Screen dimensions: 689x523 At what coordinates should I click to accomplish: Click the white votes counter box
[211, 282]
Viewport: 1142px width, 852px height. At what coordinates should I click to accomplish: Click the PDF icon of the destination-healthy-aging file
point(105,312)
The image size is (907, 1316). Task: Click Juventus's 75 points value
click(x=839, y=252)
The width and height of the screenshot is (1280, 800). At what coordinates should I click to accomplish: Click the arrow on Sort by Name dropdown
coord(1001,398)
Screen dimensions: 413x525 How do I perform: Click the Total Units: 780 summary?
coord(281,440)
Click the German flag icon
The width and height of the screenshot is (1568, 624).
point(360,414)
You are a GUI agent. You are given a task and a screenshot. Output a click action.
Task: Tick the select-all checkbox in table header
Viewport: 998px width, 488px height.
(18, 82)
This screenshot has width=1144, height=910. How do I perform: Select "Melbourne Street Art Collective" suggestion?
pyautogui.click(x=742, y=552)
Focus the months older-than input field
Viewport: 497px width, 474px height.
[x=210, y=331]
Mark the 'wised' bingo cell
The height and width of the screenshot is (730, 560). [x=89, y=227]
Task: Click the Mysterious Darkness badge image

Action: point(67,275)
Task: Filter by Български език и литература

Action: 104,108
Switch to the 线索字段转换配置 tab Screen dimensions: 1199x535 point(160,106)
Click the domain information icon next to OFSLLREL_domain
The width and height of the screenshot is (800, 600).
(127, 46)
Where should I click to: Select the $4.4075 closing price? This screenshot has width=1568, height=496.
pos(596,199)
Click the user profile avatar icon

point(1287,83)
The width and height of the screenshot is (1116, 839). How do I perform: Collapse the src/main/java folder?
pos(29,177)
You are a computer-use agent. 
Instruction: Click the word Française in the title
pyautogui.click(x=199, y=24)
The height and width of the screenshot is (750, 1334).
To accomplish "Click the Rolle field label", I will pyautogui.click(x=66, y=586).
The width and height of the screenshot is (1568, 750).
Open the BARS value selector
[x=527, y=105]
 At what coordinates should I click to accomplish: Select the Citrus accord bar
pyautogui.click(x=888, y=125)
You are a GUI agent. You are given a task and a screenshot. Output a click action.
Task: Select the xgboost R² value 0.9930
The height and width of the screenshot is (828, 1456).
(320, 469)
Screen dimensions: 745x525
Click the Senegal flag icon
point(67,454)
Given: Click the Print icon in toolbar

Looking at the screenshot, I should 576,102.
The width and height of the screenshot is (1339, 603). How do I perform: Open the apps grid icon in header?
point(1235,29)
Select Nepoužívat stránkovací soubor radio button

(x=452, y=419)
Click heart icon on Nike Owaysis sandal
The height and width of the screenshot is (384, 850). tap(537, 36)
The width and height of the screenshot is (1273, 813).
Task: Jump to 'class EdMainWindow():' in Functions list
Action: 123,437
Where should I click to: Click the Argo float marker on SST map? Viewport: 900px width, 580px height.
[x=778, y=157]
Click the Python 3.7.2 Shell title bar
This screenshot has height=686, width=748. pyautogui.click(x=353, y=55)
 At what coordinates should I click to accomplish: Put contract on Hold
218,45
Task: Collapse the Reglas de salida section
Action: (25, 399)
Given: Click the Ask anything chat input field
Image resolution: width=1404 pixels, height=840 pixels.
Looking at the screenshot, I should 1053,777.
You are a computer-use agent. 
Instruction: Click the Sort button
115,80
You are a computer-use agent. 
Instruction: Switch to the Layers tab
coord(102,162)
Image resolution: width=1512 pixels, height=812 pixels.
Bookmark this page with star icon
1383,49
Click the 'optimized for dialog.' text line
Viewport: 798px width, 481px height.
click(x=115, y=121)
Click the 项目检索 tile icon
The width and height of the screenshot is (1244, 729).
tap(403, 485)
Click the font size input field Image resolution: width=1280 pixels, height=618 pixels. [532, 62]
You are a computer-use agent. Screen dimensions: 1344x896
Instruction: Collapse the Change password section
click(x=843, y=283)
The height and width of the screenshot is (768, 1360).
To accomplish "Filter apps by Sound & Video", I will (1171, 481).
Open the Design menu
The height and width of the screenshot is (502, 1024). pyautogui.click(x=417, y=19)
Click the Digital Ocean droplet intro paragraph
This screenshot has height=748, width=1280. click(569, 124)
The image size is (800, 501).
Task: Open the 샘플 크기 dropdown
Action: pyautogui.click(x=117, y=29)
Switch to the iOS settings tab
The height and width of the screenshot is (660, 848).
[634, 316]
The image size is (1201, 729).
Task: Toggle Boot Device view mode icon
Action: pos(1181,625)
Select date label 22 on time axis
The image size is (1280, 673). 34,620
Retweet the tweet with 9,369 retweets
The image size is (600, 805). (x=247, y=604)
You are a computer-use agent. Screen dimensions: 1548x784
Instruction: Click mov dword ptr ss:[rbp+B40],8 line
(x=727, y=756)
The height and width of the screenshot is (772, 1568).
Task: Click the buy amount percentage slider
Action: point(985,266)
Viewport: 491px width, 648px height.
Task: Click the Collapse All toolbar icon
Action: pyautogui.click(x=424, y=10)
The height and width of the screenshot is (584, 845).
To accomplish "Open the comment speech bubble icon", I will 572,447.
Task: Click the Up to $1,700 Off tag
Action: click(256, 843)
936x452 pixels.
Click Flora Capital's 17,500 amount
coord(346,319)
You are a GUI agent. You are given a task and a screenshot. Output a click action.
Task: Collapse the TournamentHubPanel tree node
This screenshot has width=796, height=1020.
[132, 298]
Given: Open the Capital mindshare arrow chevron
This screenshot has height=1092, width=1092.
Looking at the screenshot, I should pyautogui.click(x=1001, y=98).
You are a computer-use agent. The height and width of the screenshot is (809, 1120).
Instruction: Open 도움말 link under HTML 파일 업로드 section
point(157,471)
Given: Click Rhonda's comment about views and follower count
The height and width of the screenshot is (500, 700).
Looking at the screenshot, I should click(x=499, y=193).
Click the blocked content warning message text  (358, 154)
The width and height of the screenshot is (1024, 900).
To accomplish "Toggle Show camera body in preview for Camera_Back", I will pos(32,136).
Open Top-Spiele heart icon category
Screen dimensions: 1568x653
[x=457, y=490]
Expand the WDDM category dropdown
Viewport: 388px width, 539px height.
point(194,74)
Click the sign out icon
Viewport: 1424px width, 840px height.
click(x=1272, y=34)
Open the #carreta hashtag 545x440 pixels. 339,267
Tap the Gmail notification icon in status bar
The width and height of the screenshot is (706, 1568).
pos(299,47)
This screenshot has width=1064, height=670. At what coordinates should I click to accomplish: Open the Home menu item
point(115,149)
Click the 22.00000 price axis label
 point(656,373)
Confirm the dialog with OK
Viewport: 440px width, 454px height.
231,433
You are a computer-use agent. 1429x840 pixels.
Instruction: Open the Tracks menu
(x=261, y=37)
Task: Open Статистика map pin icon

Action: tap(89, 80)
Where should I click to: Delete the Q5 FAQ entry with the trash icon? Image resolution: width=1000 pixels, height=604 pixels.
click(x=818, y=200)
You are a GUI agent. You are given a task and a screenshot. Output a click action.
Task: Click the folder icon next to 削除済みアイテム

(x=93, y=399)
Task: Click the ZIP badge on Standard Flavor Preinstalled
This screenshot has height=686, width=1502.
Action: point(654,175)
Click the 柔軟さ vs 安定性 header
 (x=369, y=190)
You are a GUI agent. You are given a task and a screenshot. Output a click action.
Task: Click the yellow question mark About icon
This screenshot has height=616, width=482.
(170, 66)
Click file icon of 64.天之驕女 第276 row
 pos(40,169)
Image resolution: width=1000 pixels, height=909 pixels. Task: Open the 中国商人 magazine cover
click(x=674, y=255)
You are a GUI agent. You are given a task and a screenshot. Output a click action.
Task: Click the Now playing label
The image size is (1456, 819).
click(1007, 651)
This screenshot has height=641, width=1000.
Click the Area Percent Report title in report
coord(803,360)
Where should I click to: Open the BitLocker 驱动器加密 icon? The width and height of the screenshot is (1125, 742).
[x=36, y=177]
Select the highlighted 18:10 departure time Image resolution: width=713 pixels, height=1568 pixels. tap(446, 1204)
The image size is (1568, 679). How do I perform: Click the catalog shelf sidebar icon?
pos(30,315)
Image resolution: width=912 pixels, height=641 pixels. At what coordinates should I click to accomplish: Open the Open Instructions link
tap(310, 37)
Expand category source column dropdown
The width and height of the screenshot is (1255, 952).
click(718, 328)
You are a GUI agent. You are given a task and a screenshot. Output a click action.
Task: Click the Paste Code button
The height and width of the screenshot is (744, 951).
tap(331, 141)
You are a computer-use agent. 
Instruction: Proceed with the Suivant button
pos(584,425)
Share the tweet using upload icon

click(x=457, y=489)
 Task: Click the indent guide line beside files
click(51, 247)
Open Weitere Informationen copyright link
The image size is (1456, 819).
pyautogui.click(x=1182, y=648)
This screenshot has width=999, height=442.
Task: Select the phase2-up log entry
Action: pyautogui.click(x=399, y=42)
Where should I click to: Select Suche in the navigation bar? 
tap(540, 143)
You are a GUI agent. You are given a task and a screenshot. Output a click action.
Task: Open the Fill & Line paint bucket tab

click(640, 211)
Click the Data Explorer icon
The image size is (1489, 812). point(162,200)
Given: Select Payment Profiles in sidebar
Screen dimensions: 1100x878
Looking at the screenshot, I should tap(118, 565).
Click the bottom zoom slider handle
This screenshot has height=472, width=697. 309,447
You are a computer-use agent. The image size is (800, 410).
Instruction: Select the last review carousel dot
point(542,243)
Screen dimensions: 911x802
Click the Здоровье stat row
——
* [Activity]:
Would you print exactly, and only, the lines of the data above from the line with "The height and width of the screenshot is (500, 700)." through the line with "Open the #carreta", inclusive?

* [Response]:
The height and width of the screenshot is (500, 700).
Looking at the screenshot, I should click(x=499, y=193).
Click the blocked content warning message text  (358, 154)
The width and height of the screenshot is (1024, 900).
To accomplish "Toggle Show camera body in preview for Camera_Back", I will pos(32,136).
Open Top-Spiele heart icon category
Screen dimensions: 1568x653
[x=457, y=490]
Expand the WDDM category dropdown
Viewport: 388px width, 539px height.
point(194,74)
Click the sign out icon
Viewport: 1424px width, 840px height.
click(x=1272, y=34)
Open the #carreta hashtag 545x440 pixels. 339,267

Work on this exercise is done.